Threat plus opportunity

The deflationary impact of technology forces organizations to reduce costs (with the risk management operation in no way exempt) at the very time that they must manage risk more effectively and thoroughly. In such an environment, yesterday’s risk management practices aren’t good enough. This constitutes both a threat and an opportunity for the risk manager.

Some risk managers must upgrade their skillset. This doesn’t mean deep expertise in matters such as cybersecurity, data privacy, employment law, global trade regulation and wage-hour law, but rather enough competence and vision to engage the leaders of relevant functions and establish a coherent risk management strategy for all significant risks.

As the risk environment changes, the risk manager’s role can become vulnerable. Internal issue ownership tends to be settled only after matters reach a certain degree of financial and transactional significance. Before that time, it may be seized by whoever steps up to take control. If the risk managers aren’t in the mix, then their role and significance may be permanently diminished. Be the affirmative and preemptive voice, clearly linking societal trends to organizational risk and setting forth a coherent plan of how to address the changing environment.

Look beyond insurance

There is no substitute for the ability to transfer millions of dollars of financial risk at a price that represents a small fraction of the potential loss exposure. Nor are insurers standing still — there are dynamic and mature markets in areas that essentially didn’t exist a decade ago. But insurance is not a particularly elegant way of dealing with matters such as damage to reputation, regulatory sanctions or destruction of market capitalization

Loss control may need to expand into new realms. Most organizations have a reasonably effective and sophisticated loss control function, but it’s probably assigned to specific areas such as facility fire protection and enforcement of key safety policies and practices. What about ensuring a respectful work environment or compliance with trade sanctions? How about privacy and security awareness? Has the practice addressed processes and organizational dynamics, as opposed to claim-based subject matters?

Technology tools must be proactive while promoting efficiency. Organizations certainly need top-notch risk management information systems to deal with financial audits, internal reporting and endless demands from customers and counter-parties for certifications and attestations. But these systems and their analytical tools are fundamentally reactive: They record and report on matters that have already occurred. If the risk manager is going to deal with a new spectrum of issues at the same time that budgets are frozen and expectations are heightened, tomorrow’s risk management technology must offer time-saving efficiencies, bring forth insights and resources not previously available, help ensure compliance, and enable risk assessments before, not after, losses occur.

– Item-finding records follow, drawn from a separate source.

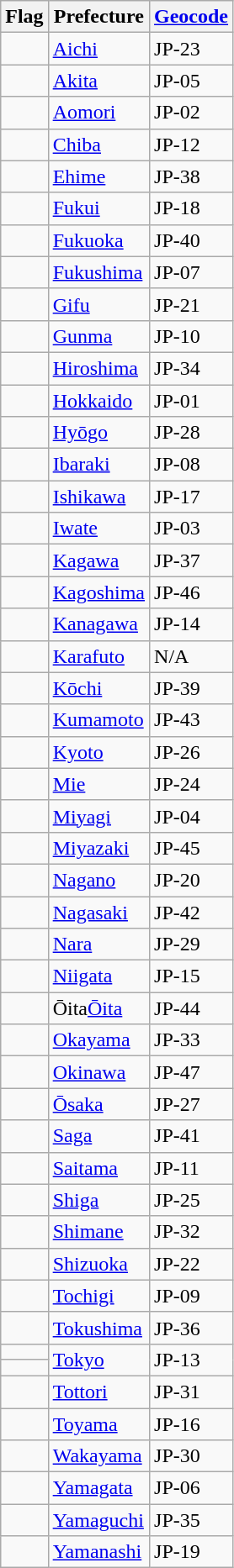
Tokushima (98, 1330)
JP-41 (192, 1138)
Saitama (98, 1170)
Aomori (98, 113)
Kagoshima (98, 593)
Ōsaka (98, 1106)
Kōchi (98, 689)
JP-30 (192, 1459)
JP-25 (192, 1202)
JP-43 (192, 721)
JP-02 (192, 113)
Hyōgo (98, 433)
JP-24 (192, 785)
JP-47 (192, 1074)
Fukushima (98, 273)
Miyagi (98, 817)
JP-26 (192, 753)
JP-15 (192, 978)
JP-32 (192, 1234)
Kanagawa (98, 625)
N/A (192, 657)
JP-36 (192, 1330)
Karafuto (98, 657)
Shimane (98, 1234)
Prefecture (98, 17)
JP-42 (192, 913)
Nagasaki (98, 913)
Tottori (98, 1394)
JP-34 (192, 369)
Flag (24, 17)
Nara (98, 946)
Okinawa (98, 1074)
JP-07 (192, 273)
Kagawa (98, 561)
JP-01 (192, 402)
Hiroshima (98, 369)
Yamagata (98, 1491)
Gunma (98, 337)
ŌitaŌita (98, 1010)
Toyama (98, 1427)
Mie (98, 785)
JP-27 (192, 1106)
JP-40 (192, 241)
Kumamoto (98, 721)
Tokyo (98, 1362)
JP-04 (192, 817)
JP-31 (192, 1394)
JP-37 (192, 561)
Miyazaki (98, 849)
Wakayama (98, 1459)
JP-03 (192, 529)
JP-38 (192, 177)
JP-10 (192, 337)
JP-44 (192, 1010)
Fukuoka (98, 241)
JP-21 (192, 305)
JP-11 (192, 1170)
JP-09 (192, 1298)
JP-18 (192, 209)
Nagano (98, 881)
JP-19 (192, 1555)
Akita (98, 81)
JP-23 (192, 49)
Chiba (98, 145)
JP-05 (192, 81)
JP-13 (192, 1362)
Iwate (98, 529)
Yamaguchi (98, 1523)
Tochigi (98, 1298)
Shizuoka (98, 1266)
JP-22 (192, 1266)
JP-45 (192, 849)
JP-29 (192, 946)
Ibaraki (98, 465)
Gifu (98, 305)
JP-28 (192, 433)
Aichi (98, 49)
JP-35 (192, 1523)
JP-39 (192, 689)
Okayama (98, 1042)
Ehime (98, 177)
Ishikawa (98, 497)
Kyoto (98, 753)
JP-12 (192, 145)
Shiga (98, 1202)
JP-20 (192, 881)
Saga (98, 1138)
Hokkaido (98, 402)
Niigata (98, 978)
JP-08 (192, 465)
JP-06 (192, 1491)
JP-33 (192, 1042)
JP-17 (192, 497)
Yamanashi (98, 1555)
JP-14 (192, 625)
Fukui (98, 209)
JP-16 (192, 1427)
Geocode (192, 17)
JP-46 (192, 593)
Pinpoint the cell where the given text exists, returning its (x, y) midpoint coordinate. 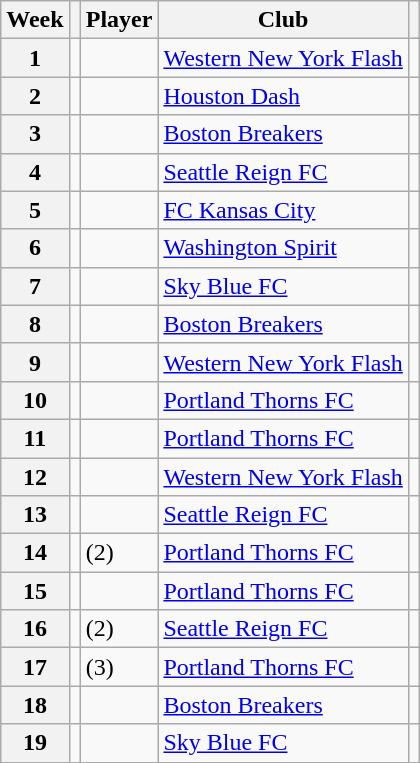
12 (35, 477)
15 (35, 591)
(3) (119, 667)
Player (119, 20)
19 (35, 743)
17 (35, 667)
16 (35, 629)
3 (35, 134)
1 (35, 58)
14 (35, 553)
9 (35, 362)
7 (35, 286)
2 (35, 96)
4 (35, 172)
13 (35, 515)
FC Kansas City (283, 210)
Club (283, 20)
11 (35, 438)
Washington Spirit (283, 248)
8 (35, 324)
6 (35, 248)
10 (35, 400)
Houston Dash (283, 96)
18 (35, 705)
Week (35, 20)
5 (35, 210)
Output the (X, Y) coordinate of the center of the cell containing the given text.  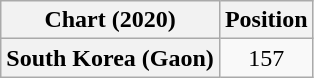
South Korea (Gaon) (110, 58)
Chart (2020) (110, 20)
157 (266, 58)
Position (266, 20)
Capture the cell that displays the provided text and extract its (X, Y) central coordinate. 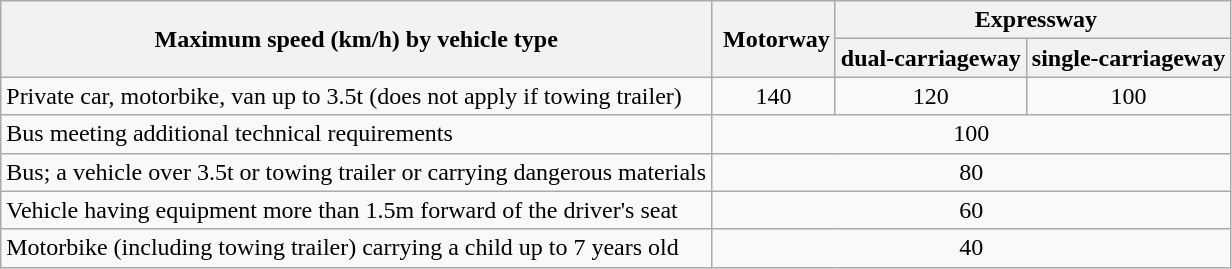
single-carriageway (1128, 58)
60 (972, 210)
Private car, motorbike, van up to 3.5t (does not apply if towing trailer) (356, 96)
Bus; a vehicle over 3.5t or towing trailer or carrying dangerous materials (356, 172)
Bus meeting additional technical requirements (356, 134)
Motorbike (including towing trailer) carrying a child up to 7 years old (356, 248)
dual-carriageway (930, 58)
Motorway (774, 39)
Vehicle having equipment more than 1.5m forward of the driver's seat (356, 210)
140 (774, 96)
40 (972, 248)
Expressway (1032, 20)
80 (972, 172)
Maximum speed (km/h) by vehicle type (356, 39)
120 (930, 96)
Identify which cell holds the provided text, then report its [X, Y] central coordinate. 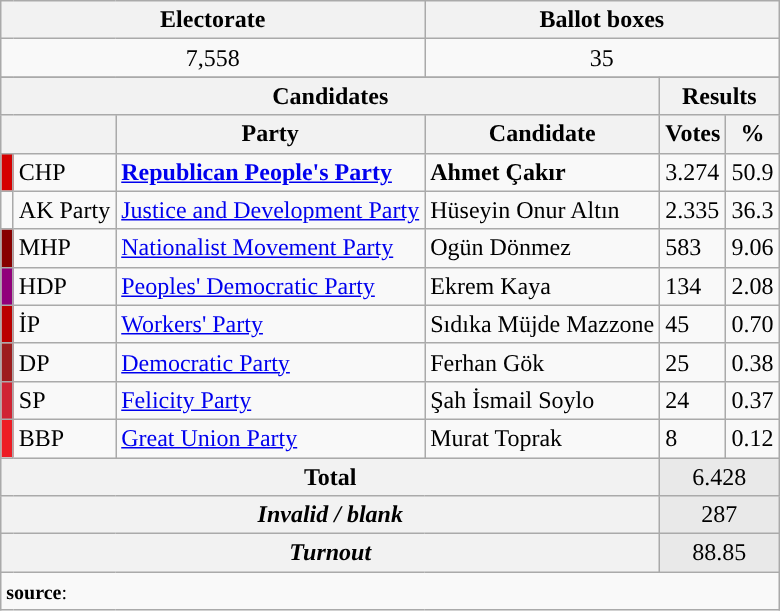
25 [693, 362]
35 [602, 58]
Great Union Party [270, 438]
HDP [64, 286]
2.335 [693, 210]
BBP [64, 438]
3.274 [693, 172]
Justice and Development Party [270, 210]
2.08 [752, 286]
287 [720, 515]
8 [693, 438]
AK Party [64, 210]
Votes [693, 134]
Ogün Dönmez [542, 248]
50.9 [752, 172]
24 [693, 400]
9.06 [752, 248]
Results [720, 96]
Candidates [330, 96]
DP [64, 362]
0.37 [752, 400]
Sıdıka Müjde Mazzone [542, 324]
Peoples' Democratic Party [270, 286]
134 [693, 286]
MHP [64, 248]
Felicity Party [270, 400]
Invalid / blank [330, 515]
Republican People's Party [270, 172]
0.70 [752, 324]
SP [64, 400]
% [752, 134]
583 [693, 248]
Workers' Party [270, 324]
Turnout [330, 553]
Total [330, 477]
Ballot boxes [602, 20]
Democratic Party [270, 362]
45 [693, 324]
0.38 [752, 362]
88.85 [720, 553]
Ferhan Gök [542, 362]
CHP [64, 172]
Nationalist Movement Party [270, 248]
0.12 [752, 438]
source: [390, 591]
Murat Toprak [542, 438]
6.428 [720, 477]
Party [270, 134]
36.3 [752, 210]
Electorate [213, 20]
Ahmet Çakır [542, 172]
Candidate [542, 134]
İP [64, 324]
Ekrem Kaya [542, 286]
Şah İsmail Soylo [542, 400]
7,558 [213, 58]
Hüseyin Onur Altın [542, 210]
Return the (X, Y) coordinate for the center point of the cell that contains the specified text.  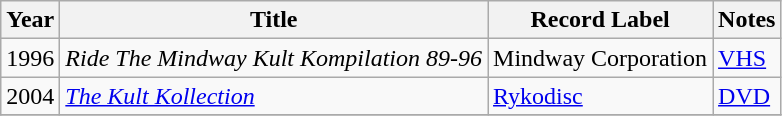
2004 (30, 96)
Mindway Corporation (600, 58)
Ride The Mindway Kult Kompilation 89-96 (274, 58)
Record Label (600, 20)
Title (274, 20)
Rykodisc (600, 96)
The Kult Kollection (274, 96)
VHS (747, 58)
1996 (30, 58)
DVD (747, 96)
Year (30, 20)
Notes (747, 20)
Determine the (X, Y) coordinate at the center of the cell enclosing the given text.  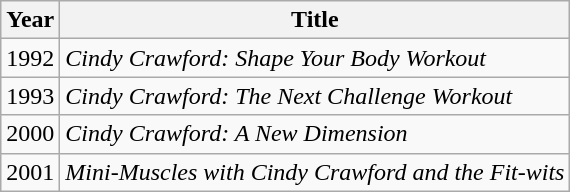
Cindy Crawford: A New Dimension (315, 134)
1992 (30, 58)
2001 (30, 172)
Title (315, 20)
2000 (30, 134)
Cindy Crawford: The Next Challenge Workout (315, 96)
1993 (30, 96)
Cindy Crawford: Shape Your Body Workout (315, 58)
Mini-Muscles with Cindy Crawford and the Fit-wits (315, 172)
Year (30, 20)
Output the [X, Y] coordinate of the center of the cell containing the given text.  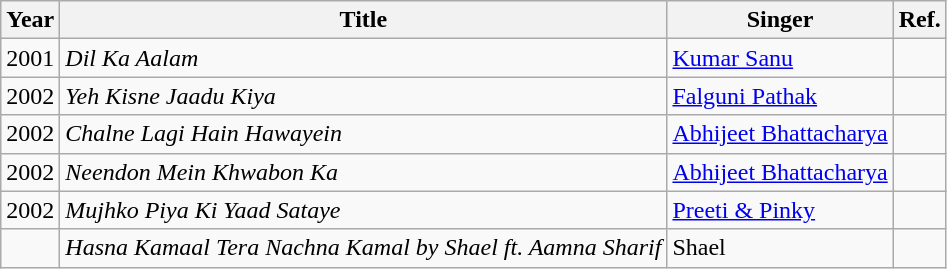
Title [364, 20]
Mujhko Piya Ki Yaad Sataye [364, 210]
Yeh Kisne Jaadu Kiya [364, 96]
Shael [780, 248]
Hasna Kamaal Tera Nachna Kamal by Shael ft. Aamna Sharif [364, 248]
Kumar Sanu [780, 58]
Year [30, 20]
Neendon Mein Khwabon Ka [364, 172]
Dil Ka Aalam [364, 58]
Singer [780, 20]
Preeti & Pinky [780, 210]
Chalne Lagi Hain Hawayein [364, 134]
Ref. [920, 20]
2001 [30, 58]
Falguni Pathak [780, 96]
Determine the [X, Y] coordinate at the center of the cell enclosing the given text.  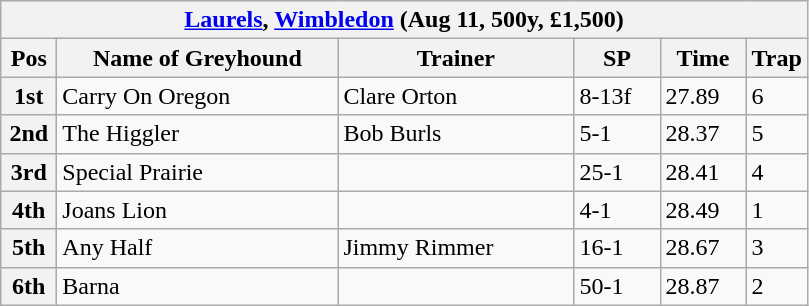
Trap [776, 58]
25-1 [617, 172]
SP [617, 58]
3rd [29, 172]
4th [29, 210]
27.89 [703, 96]
Bob Burls [456, 134]
5-1 [617, 134]
Time [703, 58]
2 [776, 286]
Special Prairie [198, 172]
Pos [29, 58]
Joans Lion [198, 210]
28.41 [703, 172]
The Higgler [198, 134]
4-1 [617, 210]
28.67 [703, 248]
28.49 [703, 210]
5 [776, 134]
Trainer [456, 58]
2nd [29, 134]
1st [29, 96]
50-1 [617, 286]
4 [776, 172]
28.87 [703, 286]
Barna [198, 286]
3 [776, 248]
Laurels, Wimbledon (Aug 11, 500y, £1,500) [404, 20]
6th [29, 286]
8-13f [617, 96]
Clare Orton [456, 96]
28.37 [703, 134]
6 [776, 96]
Jimmy Rimmer [456, 248]
Carry On Oregon [198, 96]
Name of Greyhound [198, 58]
Any Half [198, 248]
5th [29, 248]
1 [776, 210]
16-1 [617, 248]
Extract the (X, Y) coordinate from the center of the cell holding the provided text.  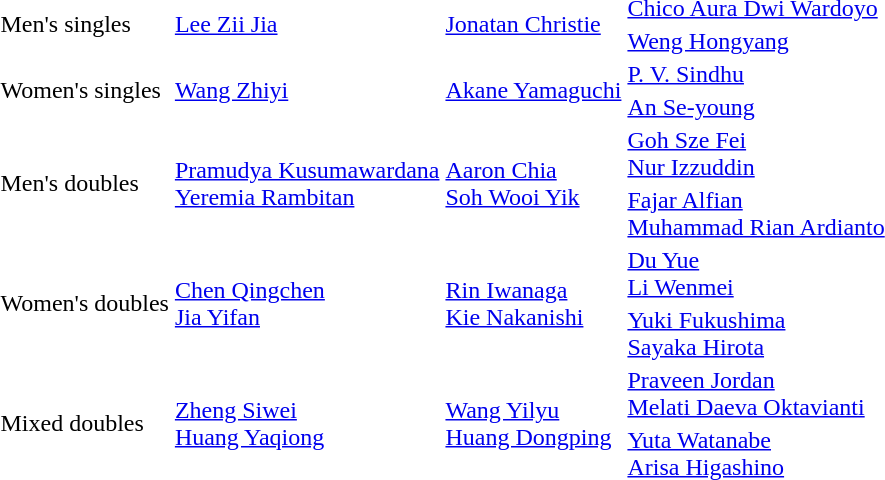
Rin Iwanaga Kie Nakanishi (534, 304)
Aaron Chia Soh Wooi Yik (534, 184)
Pramudya Kusumawardana Yeremia Rambitan (307, 184)
Wang Zhiyi (307, 90)
Akane Yamaguchi (534, 90)
Chen Qingchen Jia Yifan (307, 304)
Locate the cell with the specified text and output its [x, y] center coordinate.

Align with corporate strategy

Finally, risk management ultimately must be incorporated into corporate strategy. If the organizational mindset reflects a deep split between “hazard” losses (which are the province of the risk manager) and “strategy” risks (where the risk manager is not even part of the dialogue), then a profound spectrum of loss exposure is most likely under-addressed. If this dichotomy is preserved, there is little likelihood of the risk manager being regarded as a critical resource, let alone part of the executive leadership team. The organization’s senior leaders are just as busy as the risk manager, and they might welcome some insightful advice concerning how to enhance the corporate strategy risk dialogue.

In these and other ways, the changing risk environment presents not just new challenges, but new opportunities. When seen in this light, there has never been a better time for the risk manager to be a difference-maker who reduces costs, improves the organization’s risk profile and ensures that people go home safely so that they can continue to pursue their mission and aspirations.